I noticed something in “theatre in a way,” a bit of rhythmic displacement: there’s a fast ONE-two-three one-two-THREE rhythm.
That’s the clip to use, I decided: the length is right (1.12 seconds), the four words are a little mysterious when isolated like that, and the rhythm ought to turn into something interesting.
Phase by fractions
The first way I made a phase piece was not with the method Reich used but with a process simpler to code: here one clip repeats over and over while the other starts progressively later in the clip each iteration, with the missing bit from the start added on at the end.
The start
and finish
parameters specify where to clip a sample: 0 is the beginning, 1 is the end, and ratio
grows from 0 to 1. I loop n+1
times to make the loops play one last time in sync with each other.
This is the result:
“Music as a gradual process”
A few quotes from Steve Reich’s “Music as a Gradual Process” (1968), also in Writings on Music, 1965–2000:
I do not mean the process of composition but rather pieces of music that are, literally, processes.
The distinctive thing about musical processes is that they determine all the note-to-note (sound-to-sound) details and the overall form simultaneously. (Think of a round or infinite canon.)

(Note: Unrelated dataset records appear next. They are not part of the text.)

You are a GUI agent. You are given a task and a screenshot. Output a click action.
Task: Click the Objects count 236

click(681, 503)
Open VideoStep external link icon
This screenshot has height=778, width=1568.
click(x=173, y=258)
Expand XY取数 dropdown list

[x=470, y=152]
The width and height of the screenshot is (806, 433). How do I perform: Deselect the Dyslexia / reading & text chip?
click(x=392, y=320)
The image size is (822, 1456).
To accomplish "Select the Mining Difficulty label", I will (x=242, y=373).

Although I may have the pleasure of discovering musical processes and composing the material to run through them, once the process is set up and loaded it runs by itself.
What I’m interested in is a compositional process and a sounding music that are one and the same thing.
When performing and listening to gradual musical processes, one can participate in a particular liberating and impersonal kind of ritual. Focusing in on the musical process makes possible that shift of attention away from he and she and you and me outwards toward it.
In Sonic Pi we do all this with code.
Phase by speed
The second method is to run one loop a tiny bit faster than the other and wait for it to eventually come back around and line up with the fixed loop. This is what Reich did, but here we achieve the effect with code, not analog tape players.
The rate
parameter controls how fast a sample is played (< 1 is slower, > 1 is faster), and if n
is how many times we want the fixed sample to loop then the faster sample will have length length - (length / n)
and play at rate (1 - 1/n.to_f)
(the number needs to be converted to a Float for this to work). It needs to loop n * length / phased_length)
times to end up in sync with the steady loop. (Again I add 1 to play both clips in sync at the end as they did in the beginning.)
For example, if the sample is 1 second long and n = 100, then the phased sample would play at rate 0.99, be 0.99 seconds long, and play 101 times to end up, after 100 seconds (actually 99.99, but close enough) back in sync with the steady loop, which took 100 seconds to play 1 second of sound 100 times.
It took me a bit of figuring to realize I had to convert numbers to Float or Integer here and there to make it all work, which is why to_f
and to_i
are scattered around.
This is the result:
Set n to 800 and it takes over fifteen minutes to evolve. The voice gets lost and just sounds remain.
“Time for something new”
In notes for “Clapping Music (1972)” (which I also did on Sonic Pi), Reich said:
The gradual phase shifting process extremely useful from 1965 through 1971, but I do not have any thoughts of using it again. By late 1972, it was time for something new.